* To do *
Would you repeat exactly the part of the listing below that runs from the line containing "It Takes a Full Bus (1268, 1182)" down to the line containing "Energy (612, 1712)", inclusive, and nothing else?

* Exercise input *
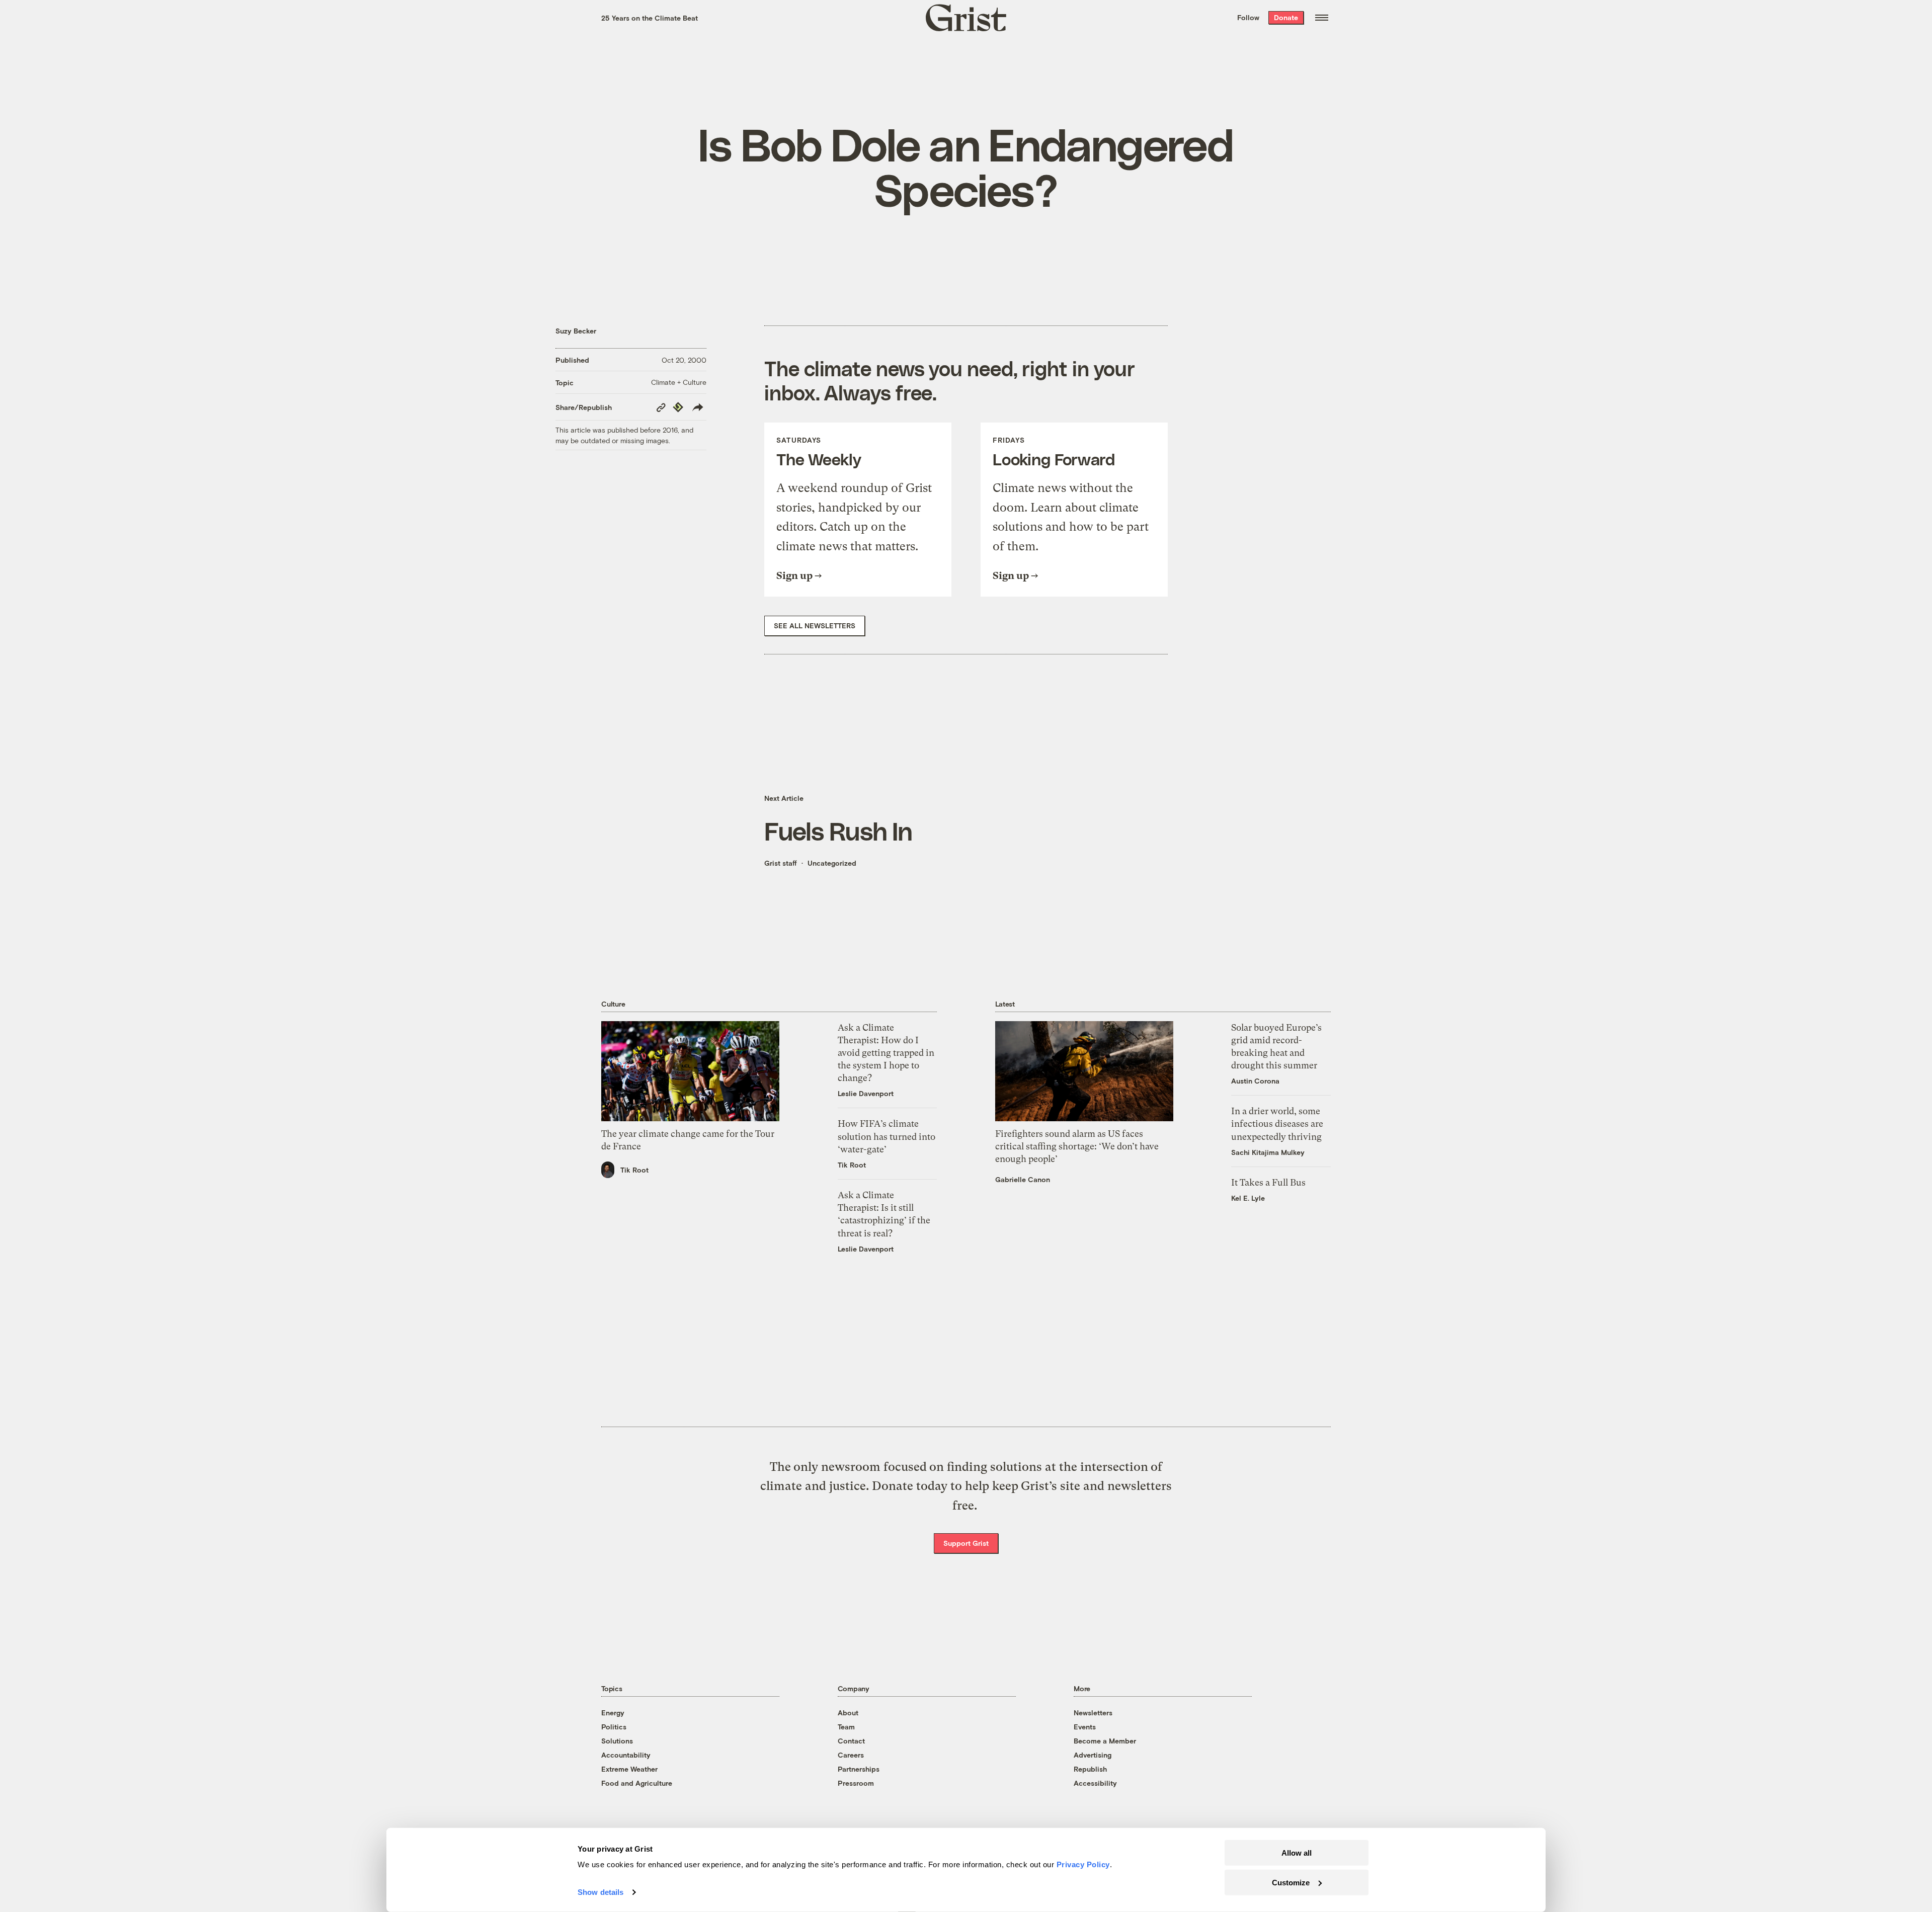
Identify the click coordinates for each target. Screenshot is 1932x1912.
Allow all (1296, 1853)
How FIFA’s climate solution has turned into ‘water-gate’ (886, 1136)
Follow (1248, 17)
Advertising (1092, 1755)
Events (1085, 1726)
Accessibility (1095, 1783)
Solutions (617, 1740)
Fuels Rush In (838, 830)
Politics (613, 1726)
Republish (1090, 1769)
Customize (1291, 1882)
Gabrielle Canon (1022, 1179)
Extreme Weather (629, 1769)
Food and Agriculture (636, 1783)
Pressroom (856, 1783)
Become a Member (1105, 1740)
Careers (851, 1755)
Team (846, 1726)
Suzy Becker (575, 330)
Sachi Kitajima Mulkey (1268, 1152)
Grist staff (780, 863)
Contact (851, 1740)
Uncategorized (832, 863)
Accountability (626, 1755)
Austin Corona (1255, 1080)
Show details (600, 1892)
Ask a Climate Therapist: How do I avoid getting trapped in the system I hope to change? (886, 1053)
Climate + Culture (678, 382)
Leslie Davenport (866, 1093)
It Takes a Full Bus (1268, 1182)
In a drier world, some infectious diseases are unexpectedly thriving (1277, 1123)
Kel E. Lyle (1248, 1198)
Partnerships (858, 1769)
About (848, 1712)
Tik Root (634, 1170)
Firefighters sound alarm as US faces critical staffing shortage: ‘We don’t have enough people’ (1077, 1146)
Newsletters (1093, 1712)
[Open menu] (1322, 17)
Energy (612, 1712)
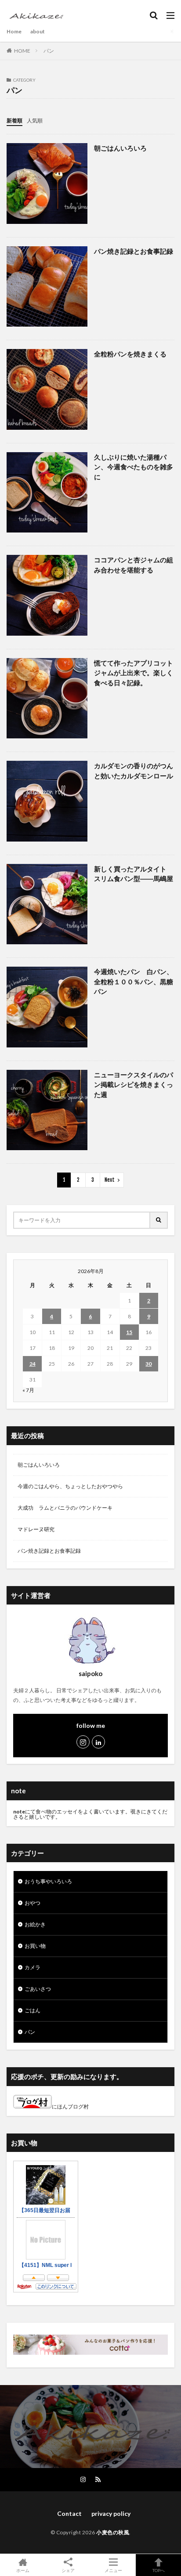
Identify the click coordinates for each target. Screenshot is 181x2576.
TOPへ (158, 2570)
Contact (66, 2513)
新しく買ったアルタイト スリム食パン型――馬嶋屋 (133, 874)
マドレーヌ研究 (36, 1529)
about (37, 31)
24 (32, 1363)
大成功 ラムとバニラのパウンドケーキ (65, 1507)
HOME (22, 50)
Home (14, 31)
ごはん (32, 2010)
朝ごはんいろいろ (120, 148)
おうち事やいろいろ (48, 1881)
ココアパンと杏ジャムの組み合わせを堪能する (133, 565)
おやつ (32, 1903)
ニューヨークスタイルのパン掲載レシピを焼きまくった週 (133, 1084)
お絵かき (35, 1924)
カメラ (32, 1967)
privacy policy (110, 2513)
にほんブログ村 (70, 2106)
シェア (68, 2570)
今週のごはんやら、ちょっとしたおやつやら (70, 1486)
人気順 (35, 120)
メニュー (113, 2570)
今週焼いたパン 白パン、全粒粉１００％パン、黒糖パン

* Response to this exercise *
It Takes a Full Bus (1268, 1182)
In a drier world, some infectious diseases are unexpectedly thriving (1277, 1123)
Kel E. Lyle (1248, 1198)
Partnerships (858, 1769)
About (848, 1712)
Tik Root (634, 1170)
Firefighters sound alarm as US faces critical staffing shortage: ‘We don’t have enough people’ (1077, 1146)
Newsletters (1093, 1712)
[Open menu] (1322, 17)
Energy (612, 1712)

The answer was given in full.